EXERCISE DATA –
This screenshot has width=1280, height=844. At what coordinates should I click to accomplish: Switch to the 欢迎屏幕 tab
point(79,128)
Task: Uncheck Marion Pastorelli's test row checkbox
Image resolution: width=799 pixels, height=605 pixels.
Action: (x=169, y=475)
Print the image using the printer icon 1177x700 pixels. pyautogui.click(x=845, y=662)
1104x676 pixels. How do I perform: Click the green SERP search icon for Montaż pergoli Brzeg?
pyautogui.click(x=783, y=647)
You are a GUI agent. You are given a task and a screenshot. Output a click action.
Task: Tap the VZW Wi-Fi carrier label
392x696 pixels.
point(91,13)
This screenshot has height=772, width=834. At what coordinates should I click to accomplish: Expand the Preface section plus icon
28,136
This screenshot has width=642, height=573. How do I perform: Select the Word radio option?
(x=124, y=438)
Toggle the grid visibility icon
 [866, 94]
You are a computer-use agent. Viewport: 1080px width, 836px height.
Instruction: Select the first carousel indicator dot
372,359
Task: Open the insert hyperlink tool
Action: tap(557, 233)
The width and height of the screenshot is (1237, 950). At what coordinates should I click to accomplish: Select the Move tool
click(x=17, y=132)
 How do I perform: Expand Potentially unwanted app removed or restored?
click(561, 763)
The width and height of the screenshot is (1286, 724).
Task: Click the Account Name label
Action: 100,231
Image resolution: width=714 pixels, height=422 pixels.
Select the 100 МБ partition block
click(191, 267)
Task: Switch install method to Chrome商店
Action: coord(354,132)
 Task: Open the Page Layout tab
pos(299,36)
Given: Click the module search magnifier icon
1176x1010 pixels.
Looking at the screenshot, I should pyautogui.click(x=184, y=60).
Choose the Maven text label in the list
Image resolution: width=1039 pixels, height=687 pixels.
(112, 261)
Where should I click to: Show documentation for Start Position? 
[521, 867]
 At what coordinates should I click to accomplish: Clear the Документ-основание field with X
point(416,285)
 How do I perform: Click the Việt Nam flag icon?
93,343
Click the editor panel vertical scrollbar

AIM OF THE TASK –
Your answer should consist only of the lines from the one that holds "This screenshot has height=772, width=834." to the end of the entries above, both ends included, each repeated exactly.

SOLUTION –
This screenshot has height=772, width=834. At what coordinates should I click to accomplish: Expand the Preface section plus icon
28,136
This screenshot has width=642, height=573. How do I perform: Select the Word radio option?
(x=124, y=438)
Toggle the grid visibility icon
 [866, 94]
You are a computer-use agent. Viewport: 1080px width, 836px height.
Instruction: Select the first carousel indicator dot
372,359
Task: Open the insert hyperlink tool
Action: tap(557, 233)
The width and height of the screenshot is (1237, 950). At what coordinates should I click to accomplish: Select the Move tool
click(x=17, y=132)
 How do I perform: Expand Potentially unwanted app removed or restored?
click(561, 763)
The width and height of the screenshot is (1286, 724).
Task: Click the Account Name label
Action: 100,231
Image resolution: width=714 pixels, height=422 pixels.
Select the 100 МБ partition block
click(191, 267)
Task: Switch install method to Chrome商店
Action: coord(354,132)
 Task: Open the Page Layout tab
pos(299,36)
Given: Click the module search magnifier icon
1176x1010 pixels.
Looking at the screenshot, I should pyautogui.click(x=184, y=60).
Choose the Maven text label in the list
Image resolution: width=1039 pixels, height=687 pixels.
(112, 261)
Where should I click to: Show documentation for Start Position? 
[521, 867]
 At what coordinates should I click to accomplish: Clear the Документ-основание field with X
point(416,285)
 How do I perform: Click the Việt Nam flag icon?
93,343
Click the editor panel vertical scrollbar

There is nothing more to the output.